= EXTRACTED INFORMATION =
-.-.-

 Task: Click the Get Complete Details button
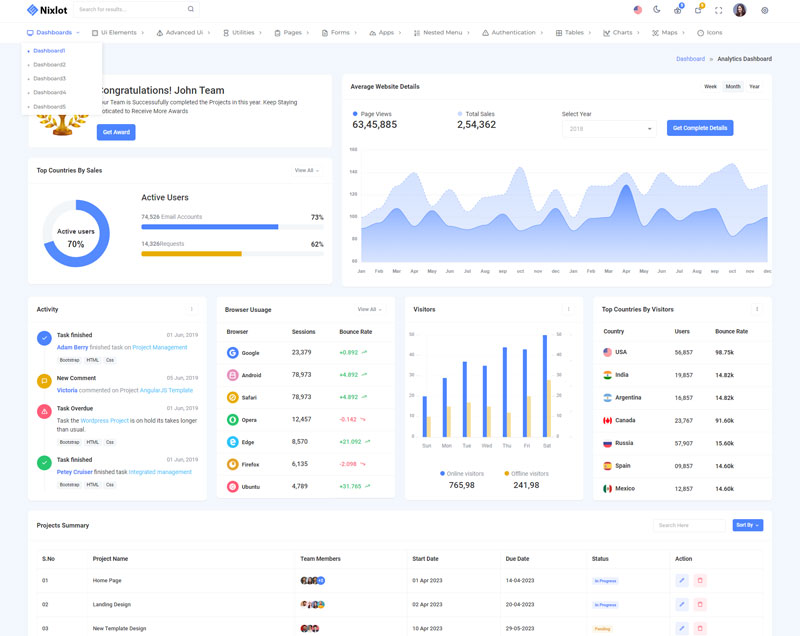(x=700, y=128)
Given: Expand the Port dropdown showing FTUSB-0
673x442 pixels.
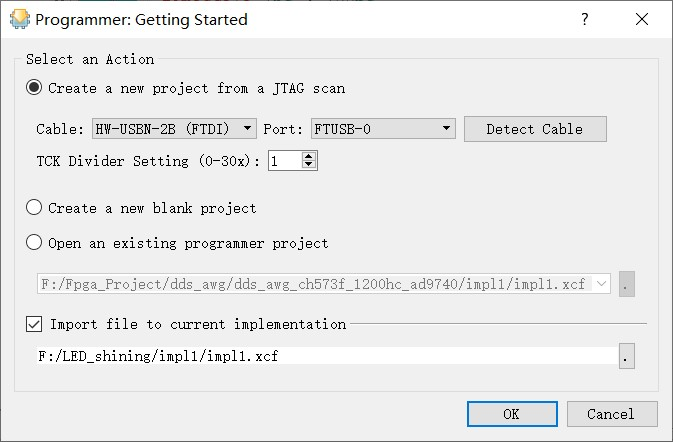Looking at the screenshot, I should coord(383,129).
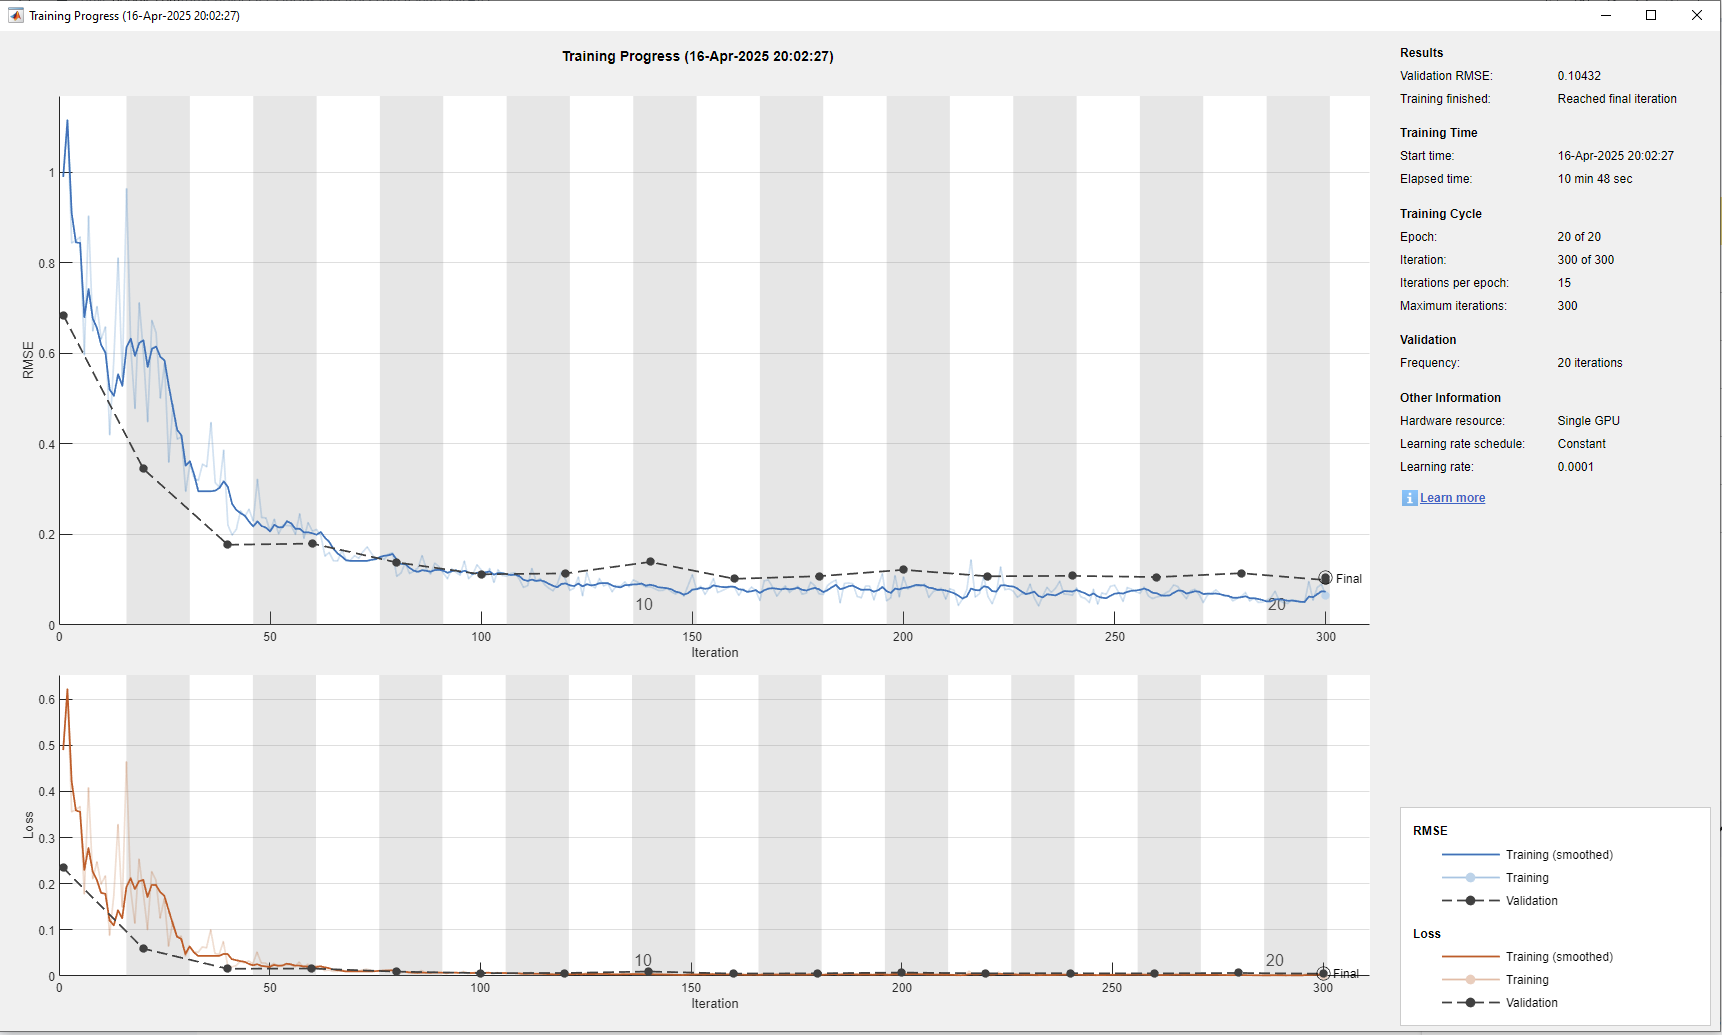Click the Final validation marker on Loss plot

1323,973
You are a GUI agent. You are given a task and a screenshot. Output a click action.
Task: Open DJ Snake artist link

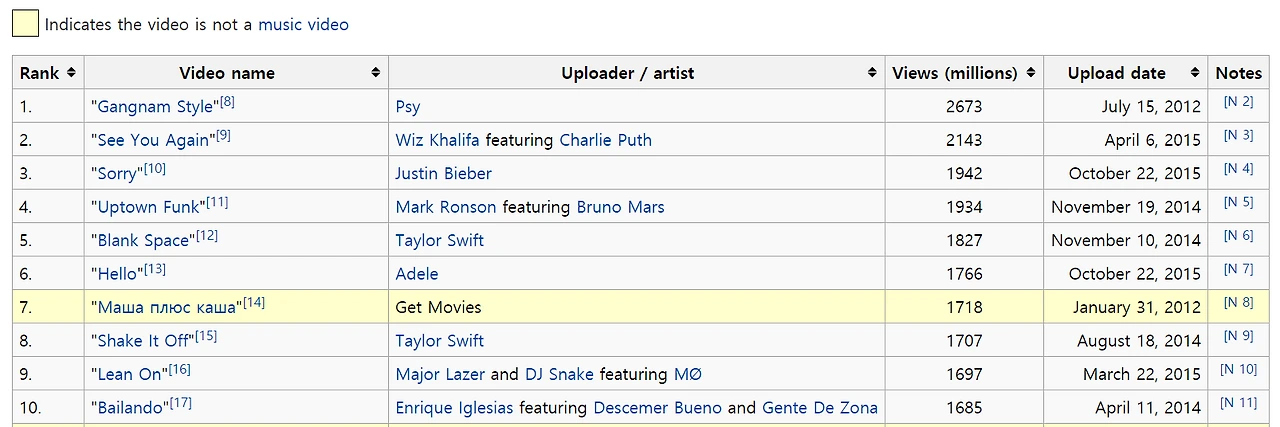click(560, 374)
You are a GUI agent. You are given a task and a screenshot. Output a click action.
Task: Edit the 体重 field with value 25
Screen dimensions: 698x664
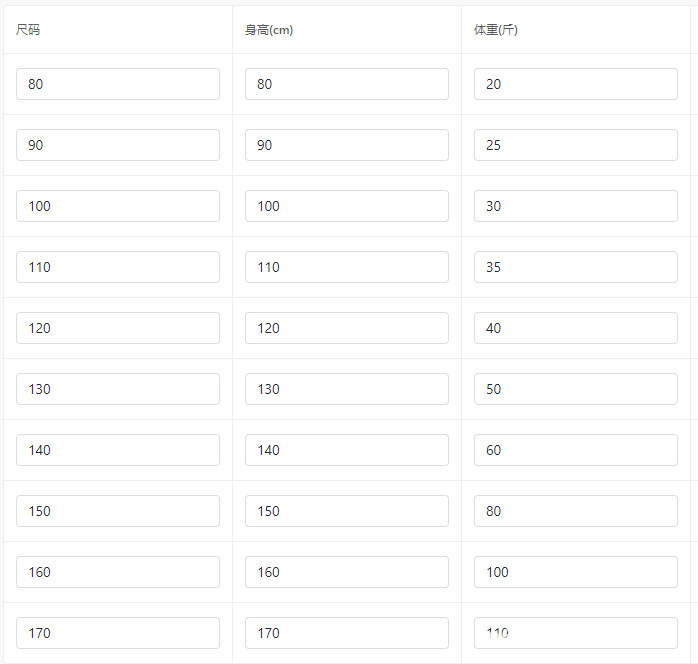(x=575, y=145)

-.-.-

= YOUR ASSIGNMENT =
What you give back must match the material word for word, with no images included.

= OUTPUT BELOW =
 Task: Click the Get Complete Details button
(x=700, y=128)
Given: Expand the Port dropdown showing FTUSB-0
673x442 pixels.
Looking at the screenshot, I should coord(383,129).
Click the Final validation marker on Loss plot

1323,973
You are a GUI agent. You are given a task and a screenshot. Output a click action.
Task: Open DJ Snake artist link

click(560, 374)
You are a GUI agent. You are given a task and a screenshot. Output a click action.
Task: Edit the 体重 field with value 25
Screen dimensions: 698x664
(x=575, y=145)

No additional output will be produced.